* [TASK DIRECTIONS] Give again, word for word, each line below starting at the one that contains "Kebijakan Pengembalian 90 Hari (1124, 1370)" and ending at the one that contains "Hatıralar (247, 934)".

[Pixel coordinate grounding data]
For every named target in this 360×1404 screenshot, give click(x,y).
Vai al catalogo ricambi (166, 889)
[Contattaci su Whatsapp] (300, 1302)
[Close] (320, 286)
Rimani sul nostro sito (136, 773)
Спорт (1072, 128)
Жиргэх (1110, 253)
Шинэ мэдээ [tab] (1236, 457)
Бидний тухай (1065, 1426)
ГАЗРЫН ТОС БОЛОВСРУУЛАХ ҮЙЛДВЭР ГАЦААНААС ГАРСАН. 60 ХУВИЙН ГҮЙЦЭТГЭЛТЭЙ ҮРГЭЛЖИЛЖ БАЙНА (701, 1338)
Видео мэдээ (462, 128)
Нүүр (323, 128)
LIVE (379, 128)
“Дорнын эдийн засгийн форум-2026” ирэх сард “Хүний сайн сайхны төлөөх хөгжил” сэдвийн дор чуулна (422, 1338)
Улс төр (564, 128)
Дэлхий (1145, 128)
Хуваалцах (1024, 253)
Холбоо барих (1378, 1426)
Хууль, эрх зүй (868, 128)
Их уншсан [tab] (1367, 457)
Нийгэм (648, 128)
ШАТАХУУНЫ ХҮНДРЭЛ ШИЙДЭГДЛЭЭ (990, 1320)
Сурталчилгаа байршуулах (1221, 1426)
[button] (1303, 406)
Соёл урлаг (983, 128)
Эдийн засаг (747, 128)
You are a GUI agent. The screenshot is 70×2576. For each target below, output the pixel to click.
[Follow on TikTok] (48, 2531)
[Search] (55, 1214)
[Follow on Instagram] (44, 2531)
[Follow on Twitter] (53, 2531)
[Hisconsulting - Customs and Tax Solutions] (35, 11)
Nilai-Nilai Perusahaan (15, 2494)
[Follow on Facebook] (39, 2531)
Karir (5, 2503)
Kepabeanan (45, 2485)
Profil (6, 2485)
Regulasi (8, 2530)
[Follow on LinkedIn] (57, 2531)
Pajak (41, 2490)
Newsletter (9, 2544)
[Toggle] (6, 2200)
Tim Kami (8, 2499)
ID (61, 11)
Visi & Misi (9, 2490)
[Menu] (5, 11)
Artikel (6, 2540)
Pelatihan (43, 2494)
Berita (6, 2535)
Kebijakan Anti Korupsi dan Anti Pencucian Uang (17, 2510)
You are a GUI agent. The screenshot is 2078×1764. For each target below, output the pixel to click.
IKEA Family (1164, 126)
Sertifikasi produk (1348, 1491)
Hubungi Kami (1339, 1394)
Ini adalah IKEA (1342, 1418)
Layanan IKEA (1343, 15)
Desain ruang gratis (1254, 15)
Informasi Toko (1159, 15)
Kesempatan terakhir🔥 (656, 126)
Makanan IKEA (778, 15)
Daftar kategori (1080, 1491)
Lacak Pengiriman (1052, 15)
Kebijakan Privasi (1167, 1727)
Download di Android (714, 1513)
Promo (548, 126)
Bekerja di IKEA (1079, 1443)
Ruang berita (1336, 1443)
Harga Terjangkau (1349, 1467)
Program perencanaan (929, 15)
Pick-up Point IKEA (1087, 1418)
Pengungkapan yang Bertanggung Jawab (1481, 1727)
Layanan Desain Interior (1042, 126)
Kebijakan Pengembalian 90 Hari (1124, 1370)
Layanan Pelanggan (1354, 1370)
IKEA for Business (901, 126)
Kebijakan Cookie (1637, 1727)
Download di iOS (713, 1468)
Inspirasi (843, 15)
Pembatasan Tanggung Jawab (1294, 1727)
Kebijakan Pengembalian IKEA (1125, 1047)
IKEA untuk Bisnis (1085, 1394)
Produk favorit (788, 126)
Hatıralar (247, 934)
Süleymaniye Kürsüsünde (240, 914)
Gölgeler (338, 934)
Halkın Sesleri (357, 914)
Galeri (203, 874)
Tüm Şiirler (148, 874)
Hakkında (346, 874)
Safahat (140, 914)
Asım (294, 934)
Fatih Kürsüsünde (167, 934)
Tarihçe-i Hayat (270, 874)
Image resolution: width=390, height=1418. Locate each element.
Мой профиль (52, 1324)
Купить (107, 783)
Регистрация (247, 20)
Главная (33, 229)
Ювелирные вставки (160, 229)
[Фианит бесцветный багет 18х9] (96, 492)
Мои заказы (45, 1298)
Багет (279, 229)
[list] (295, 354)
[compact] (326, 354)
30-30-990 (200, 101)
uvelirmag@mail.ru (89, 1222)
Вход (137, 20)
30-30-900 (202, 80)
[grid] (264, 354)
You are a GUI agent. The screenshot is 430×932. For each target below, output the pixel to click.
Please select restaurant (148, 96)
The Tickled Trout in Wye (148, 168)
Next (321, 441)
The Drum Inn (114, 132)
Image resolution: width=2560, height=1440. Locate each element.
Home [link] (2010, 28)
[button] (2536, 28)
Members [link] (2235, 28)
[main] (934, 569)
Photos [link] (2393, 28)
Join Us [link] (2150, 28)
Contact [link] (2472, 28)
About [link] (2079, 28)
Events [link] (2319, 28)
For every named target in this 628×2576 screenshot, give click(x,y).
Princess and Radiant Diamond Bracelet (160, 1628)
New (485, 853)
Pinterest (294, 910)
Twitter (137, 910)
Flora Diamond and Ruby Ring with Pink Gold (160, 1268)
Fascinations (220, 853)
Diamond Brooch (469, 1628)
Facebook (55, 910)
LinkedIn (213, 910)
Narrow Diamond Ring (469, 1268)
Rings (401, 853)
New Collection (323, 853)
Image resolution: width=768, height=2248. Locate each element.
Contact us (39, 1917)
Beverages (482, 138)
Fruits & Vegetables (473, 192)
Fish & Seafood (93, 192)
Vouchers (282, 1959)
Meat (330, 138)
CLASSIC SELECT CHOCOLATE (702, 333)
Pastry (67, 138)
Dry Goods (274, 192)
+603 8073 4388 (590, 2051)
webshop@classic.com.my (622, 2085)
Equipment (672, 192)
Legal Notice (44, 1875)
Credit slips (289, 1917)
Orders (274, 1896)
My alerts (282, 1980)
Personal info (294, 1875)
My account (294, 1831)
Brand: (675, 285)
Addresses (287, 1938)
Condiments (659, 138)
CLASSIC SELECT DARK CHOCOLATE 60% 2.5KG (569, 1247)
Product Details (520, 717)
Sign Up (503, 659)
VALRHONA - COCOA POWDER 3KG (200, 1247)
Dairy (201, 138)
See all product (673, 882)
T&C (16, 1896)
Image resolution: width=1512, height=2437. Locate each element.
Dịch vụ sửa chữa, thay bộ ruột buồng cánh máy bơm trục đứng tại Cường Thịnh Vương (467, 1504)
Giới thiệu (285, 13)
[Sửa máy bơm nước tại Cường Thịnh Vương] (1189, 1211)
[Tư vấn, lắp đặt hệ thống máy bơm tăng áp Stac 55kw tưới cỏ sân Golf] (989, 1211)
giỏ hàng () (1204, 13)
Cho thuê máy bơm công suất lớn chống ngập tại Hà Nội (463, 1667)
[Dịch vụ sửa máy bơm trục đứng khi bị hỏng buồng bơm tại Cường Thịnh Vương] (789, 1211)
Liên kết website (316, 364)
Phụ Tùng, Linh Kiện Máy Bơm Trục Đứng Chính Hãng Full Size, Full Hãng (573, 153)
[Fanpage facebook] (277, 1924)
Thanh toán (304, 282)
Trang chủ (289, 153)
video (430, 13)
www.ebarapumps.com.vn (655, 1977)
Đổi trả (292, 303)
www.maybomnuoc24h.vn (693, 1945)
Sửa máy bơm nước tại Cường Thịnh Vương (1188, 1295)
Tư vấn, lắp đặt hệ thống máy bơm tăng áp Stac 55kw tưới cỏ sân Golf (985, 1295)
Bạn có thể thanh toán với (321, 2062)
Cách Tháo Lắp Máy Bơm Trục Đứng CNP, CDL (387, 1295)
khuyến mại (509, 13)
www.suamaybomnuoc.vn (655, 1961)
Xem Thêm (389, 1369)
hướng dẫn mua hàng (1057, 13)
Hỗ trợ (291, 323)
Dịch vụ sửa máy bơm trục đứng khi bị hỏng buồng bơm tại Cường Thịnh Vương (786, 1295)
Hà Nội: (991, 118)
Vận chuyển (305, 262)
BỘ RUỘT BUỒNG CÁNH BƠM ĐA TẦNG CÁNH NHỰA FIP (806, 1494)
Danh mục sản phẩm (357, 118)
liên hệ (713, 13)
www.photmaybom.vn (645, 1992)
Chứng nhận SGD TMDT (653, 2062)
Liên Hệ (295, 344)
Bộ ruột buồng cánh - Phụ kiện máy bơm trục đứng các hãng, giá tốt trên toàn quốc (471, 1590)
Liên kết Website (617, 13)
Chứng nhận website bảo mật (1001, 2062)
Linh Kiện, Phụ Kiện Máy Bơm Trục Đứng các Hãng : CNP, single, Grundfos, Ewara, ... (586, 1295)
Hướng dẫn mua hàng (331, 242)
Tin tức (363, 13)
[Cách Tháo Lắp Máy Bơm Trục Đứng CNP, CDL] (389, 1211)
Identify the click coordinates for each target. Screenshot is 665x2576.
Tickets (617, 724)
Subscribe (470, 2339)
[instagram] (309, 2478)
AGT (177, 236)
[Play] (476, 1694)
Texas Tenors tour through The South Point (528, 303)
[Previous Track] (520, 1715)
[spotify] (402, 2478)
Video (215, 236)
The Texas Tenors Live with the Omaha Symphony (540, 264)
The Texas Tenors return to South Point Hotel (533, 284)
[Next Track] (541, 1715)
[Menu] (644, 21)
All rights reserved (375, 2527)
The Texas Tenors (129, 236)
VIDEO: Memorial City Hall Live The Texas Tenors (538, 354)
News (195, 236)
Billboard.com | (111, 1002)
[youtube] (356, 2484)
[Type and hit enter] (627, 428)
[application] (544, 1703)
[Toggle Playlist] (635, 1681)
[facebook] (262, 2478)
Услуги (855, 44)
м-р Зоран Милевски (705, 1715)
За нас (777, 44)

* [SOLUTION TO THIS EXERCISE]
Kebijakan Pengembalian 90 Hari (1124, 1370)
Layanan Pelanggan (1354, 1370)
IKEA for Business (901, 126)
Kebijakan Cookie (1637, 1727)
Download di iOS (713, 1468)
Inspirasi (843, 15)
Pembatasan Tanggung Jawab (1294, 1727)
Kebijakan Pengembalian IKEA (1125, 1047)
IKEA untuk Bisnis (1085, 1394)
Produk favorit (788, 126)
Hatıralar (247, 934)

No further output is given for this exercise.